===== Record excerpts
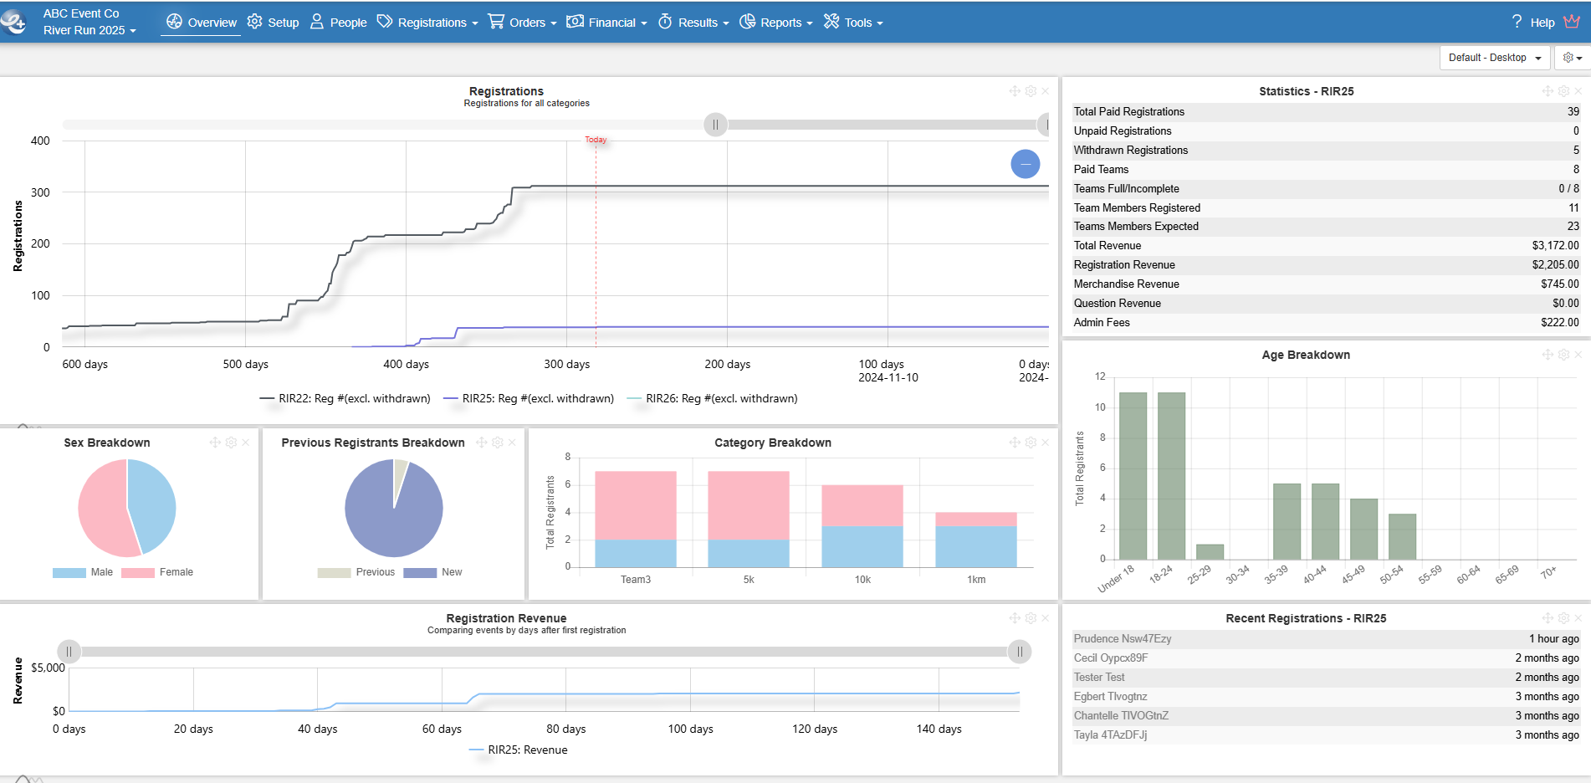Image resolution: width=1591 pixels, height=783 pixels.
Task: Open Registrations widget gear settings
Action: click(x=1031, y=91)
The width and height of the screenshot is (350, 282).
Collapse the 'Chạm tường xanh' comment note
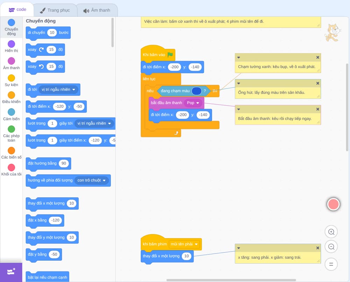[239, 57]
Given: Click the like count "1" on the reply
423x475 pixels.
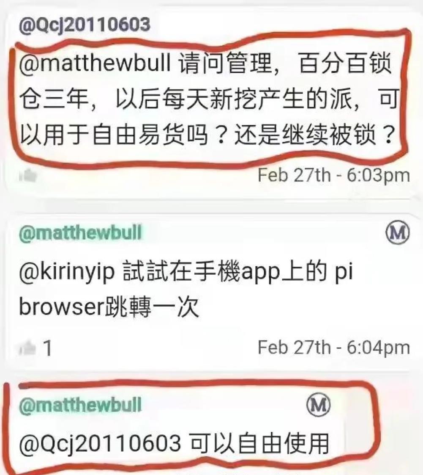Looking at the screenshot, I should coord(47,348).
==========
===== Record excerpts
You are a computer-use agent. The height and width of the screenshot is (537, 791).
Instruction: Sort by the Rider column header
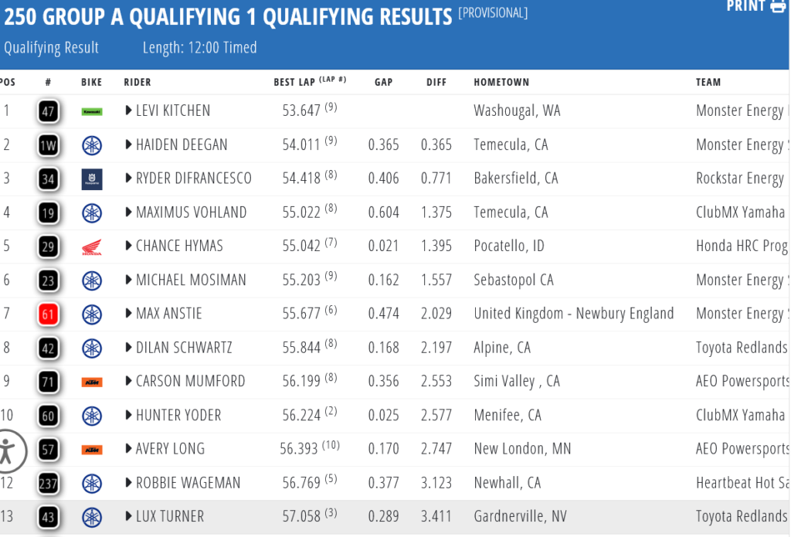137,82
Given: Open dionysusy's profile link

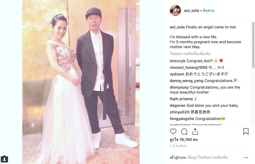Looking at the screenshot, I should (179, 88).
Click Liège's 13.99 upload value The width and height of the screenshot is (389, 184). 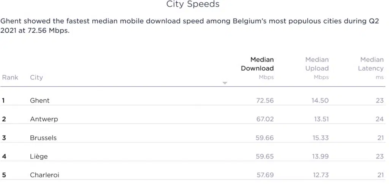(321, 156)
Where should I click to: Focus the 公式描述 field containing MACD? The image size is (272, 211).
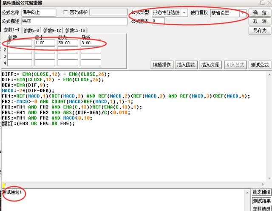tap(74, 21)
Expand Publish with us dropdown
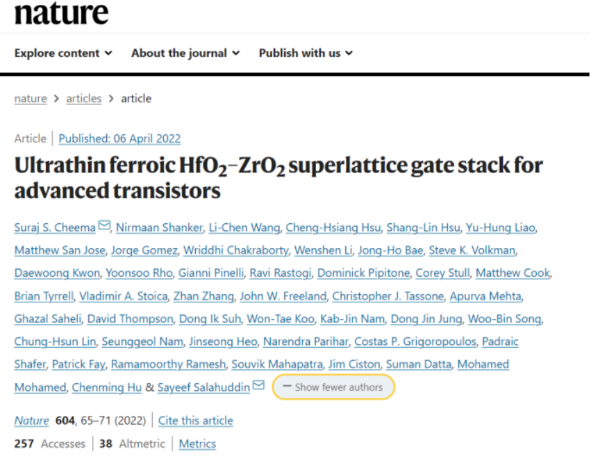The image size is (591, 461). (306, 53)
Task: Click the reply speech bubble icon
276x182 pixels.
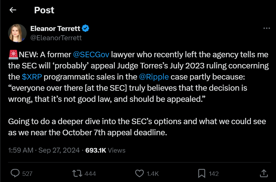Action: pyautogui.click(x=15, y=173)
==========
## Exercise brief:
Reproduce each line from the records that contains the word "reply".

## Output:
Given: Click the like count "1" on the reply
Task: Click the reply speech bubble icon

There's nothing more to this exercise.